Assim, precisamos ver esta Semana de Orações pela Unidade (SOUC) como continuidade da profética Campanha da Fraternidade Ecumênica 2021 sobre Diálogo como compromisso de Amor.
Como explica o livro de subsídios publicado no Brasil pelo CONIC: “Ano após ano, comunidades cristãs das mais diferentes tradições têm aderido às celebrações propostas pela Semana de Orações pela Unidade dos/das Cristãos/ãs. Isso reflete uma compreensão cada vez maior da mensagem de Cristo, que disse: “Para que todos sejam um, como tu, ó Pai, o és em mim, e eu em ti; que também eles sejam um em nós, para que o mundo creia que tu me enviaste.” (João 17:21).
Neste 2021, Igrejas do mundo inteiro receberam os subsídios para Semana de Orações pela Unidade preparados pela comunidade ecumênica de Grandchamp, na Suiça. É uma comunidade de monjas, provenientes de várias Igrejas evangélicas. Desde a primeira metade do século XX, unida à comunidade de Taizé, as monjas de Grandchamp oram e trabalham pela unidade das Igrejas e pela Paz no mundo. No Brasil, esses subsídios foram adaptados à nossa realidade pelo Conselho Amazonense de Igrejas, CAIC. Este fez um excelente trabalho, no qual a unidade das Igrejas se insere no respeito amoroso às tradições e culturas dos povos originários.

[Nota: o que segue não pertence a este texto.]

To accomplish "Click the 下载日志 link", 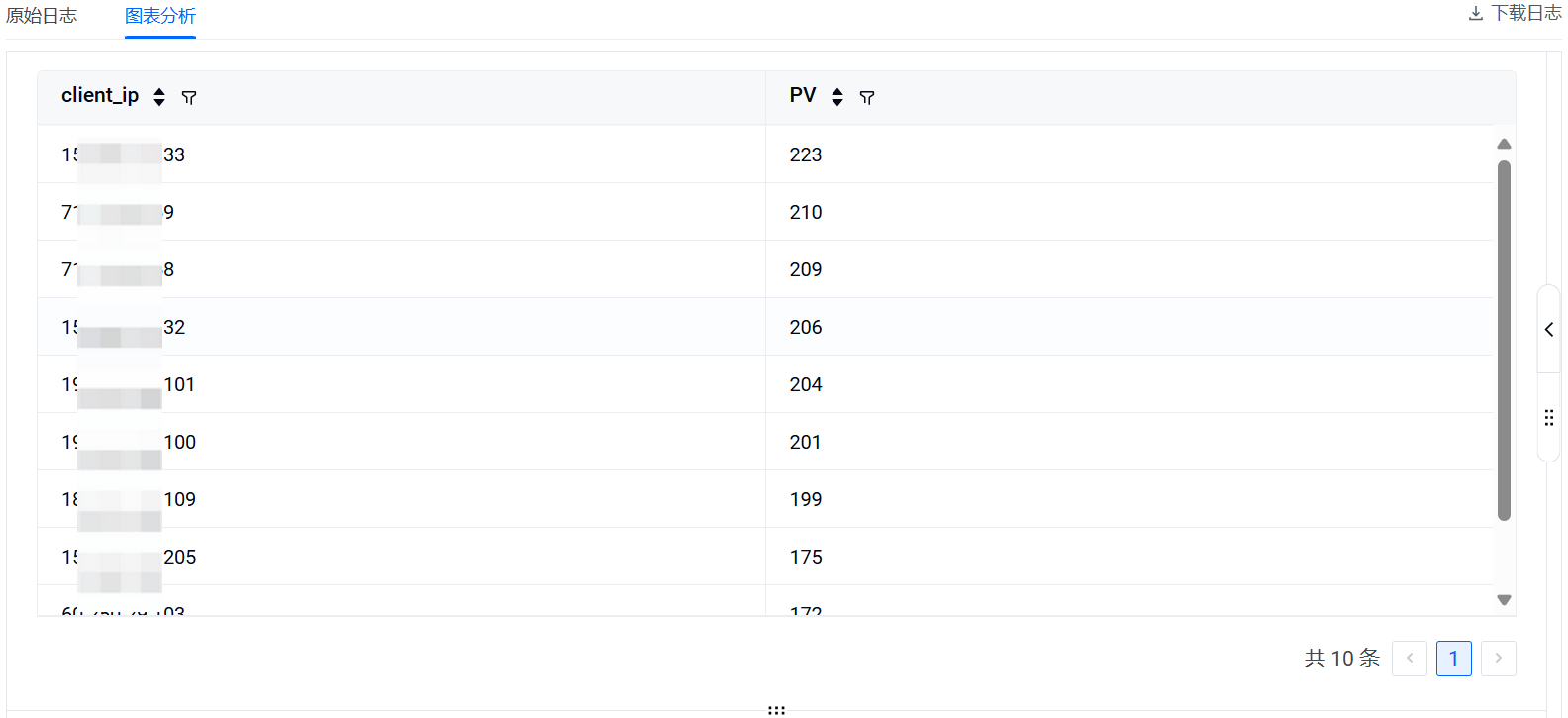I will click(x=1525, y=14).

Este tema tomado da palavra de Jesus “Permanecei no meu amor e produzireis muitos frutos” pode ser compreendido, hoje, como apelo para compreenderemos que se algo se denomina como sendo de Jesus só pode ser amoroso e aberto a tudo o que é humano. Como dizia um pai da Igreja do século II: “para quem é cristão, nada do que é humano pode ser estranho”.

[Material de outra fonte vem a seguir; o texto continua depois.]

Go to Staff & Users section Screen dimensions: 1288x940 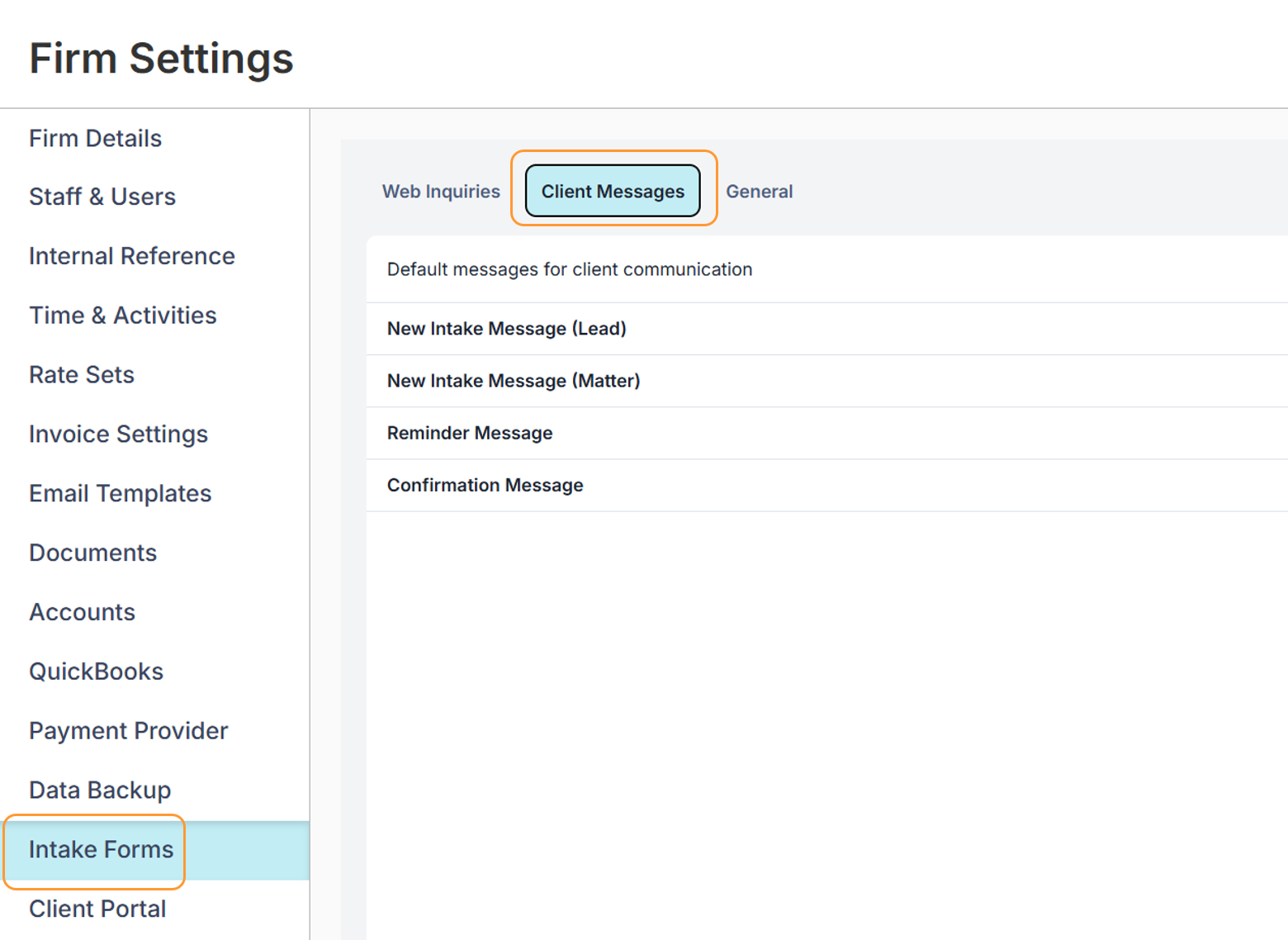[102, 197]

Também é preciso ligar a adesão amorosa a Jesus e o cuidado de “dar frutos”. Atualmente, para a nossa fé dar frutos adequados de justiça e amor não podem apoiar sistemas políticos que defendem violência. Em nome de Jesus não se podem discriminar ninguém. Um modo de organizar a sociedade que aumenta desigualdade social e injustiças é contrário ao projeto divino. Para permanecer ligados a Jesus, devemos colaborar com a justiça, a paz e o cuidado com a Terra e toda a criação divina.
Para realizar o desejo expresso de Jesus, o caminho da unidade cristã é necessário para as Igrejas. No entanto, é igualmente importante para toda a humanidade porque colabora com a fraternidade universal e a paz. A oração desta Semana da Unidade assim se expressa:
“Amado e misericordioso Deus pai e mãe, Tu nos chamas para vivermos a unidade e a reconciliação. Por isso estamos reunidas (os) para celebrar, orar, e Te louvar. Nesta semana de oração, queremos ser tocadas (os) por Teu Amor. Ao permanecer Nele, nos reconciliamos conosco e com nossas irmãs e irmãos. Em Cristo, Teu Amado Filho, desejamos produzir bons frutos para vivermos em comunhão, restabelecendo relações de amizade, partilha e solidariedade. Assim, nos reconhecermos como irmãs e irmãos neste mundo tão dividido. Nós te pedimos isso em nome de Jesus. Amém”.
Marcelo Barros, monge beneditino, teólogo e biblista, assessor das comunidades eclesiais de base e de movimentos sociais. Tem 55 livros publicados, dos quais o mais recente é “Conversa com o evangelho de Marcos”. Belo Horizonte, Ed. Senso, 2018.